I’m instinctively nervous about the language of responsible AI because it implies control over the process. When it comes to consumer-facing LLMs, which is the only part of this I claim any expertise over, the possibility of that control is foreclosed on two sides: organisationally and sociotechnically.
In the original phase of their diffusion I was actually relatively relaxed because with early models (say GPT 4, Claude 2 and earlier) it was necessary to exercise intellectual labour in order to get a good enough output. The kernel truth of buried in the otherwise unhelpful language of ‘prompt engineering’ was that thought was necessary in order to get the model to be useful. You had to be clear about what you wanted, explain what you wanted and use that clarity to help refine the output. There was a certain degree of intellectual engagement encountered as a functional necessity. In contrast GPT 5 and Opus 4 onwards are adept at inferring intention from isolated, incoherent or fragmented prompts. It’s now possible to get a good enough output with very little thought. So the product side necessity of exercising control is diminishing rapidly.

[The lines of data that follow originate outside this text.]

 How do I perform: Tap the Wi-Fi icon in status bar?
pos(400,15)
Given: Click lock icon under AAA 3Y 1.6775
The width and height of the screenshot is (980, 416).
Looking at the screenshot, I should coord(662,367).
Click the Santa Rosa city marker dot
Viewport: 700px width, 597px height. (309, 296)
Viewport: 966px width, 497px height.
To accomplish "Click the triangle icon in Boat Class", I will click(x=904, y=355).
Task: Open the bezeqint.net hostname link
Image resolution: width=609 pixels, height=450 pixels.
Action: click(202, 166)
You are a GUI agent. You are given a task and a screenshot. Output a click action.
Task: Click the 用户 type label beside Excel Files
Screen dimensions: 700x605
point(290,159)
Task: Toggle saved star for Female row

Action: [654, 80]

However we’re seeing a broader turn towards models which prompt users. GPT Pulse, the suggestion-heavy post training of GPT 5 and Llama’s proactive engagement all herald a near future in which our interaction with LLMs is increasingly driven by the LLM itself. The politics of this are complex, as are the downstream effects, but it does mean we’re entering into a landscape where responsibility for how the LLM is used will increasingly be shared with the LLM itself. Once you consider the commercial imperatives likely to drive this, it seems obvious we’ll enter a situation where it’s increasingly difficult to exercise responsibility over LLMs as an ender user by virtue of design.
In an organisational context existing processes of workload intensification are intersecting with AI hype and post-pandemic organisational strain to create a pressure for workers to increase their own productivity. Either filtered through the lens of quasi-autonomy, such that individuals take up this challenge themselves in a private capacity, or through explicit mandates (like at an increasing number of tech firms) to publicly demonstrate that you’re using LLMs to increase your own productivity. Under these circumstances responsible use gets diffused as a matter of organisational politics.
There clearly needs to be some sense of responsibility for end users when it comes to LLMs. But how do we sustain a notion of responsibility which avoids individualising in the face of the sociotechnical and organisational challenge, recognising the deep and profound difficulties which users are going to face in sustaining a responsible use of the models? For a long time I thought professional user cultures (e.g. a scholarly culture of LLM use) could be an organisational bulwark against these tendencies. But increasingly I realise how deeply naive that view was, largely because I failed to distinguish between agency qua human being and agency qua worker. It’s the latter capacity which will win out, so if productivity expectations increase within organisations, enough people will act in these directions which in turns create network pressure to conform or be left behind.
At least conceptually an adequate notion of responsibility needs to couple these dimensions together (context<->action and infrastructure<->action) in order to posit a potential for action relevant to the circumstances which the user confronts. But that line of argument leads me to the conclusion of that responsible use of LLMs will become ever more costly, with ever greater opportunity costs, over the coming years.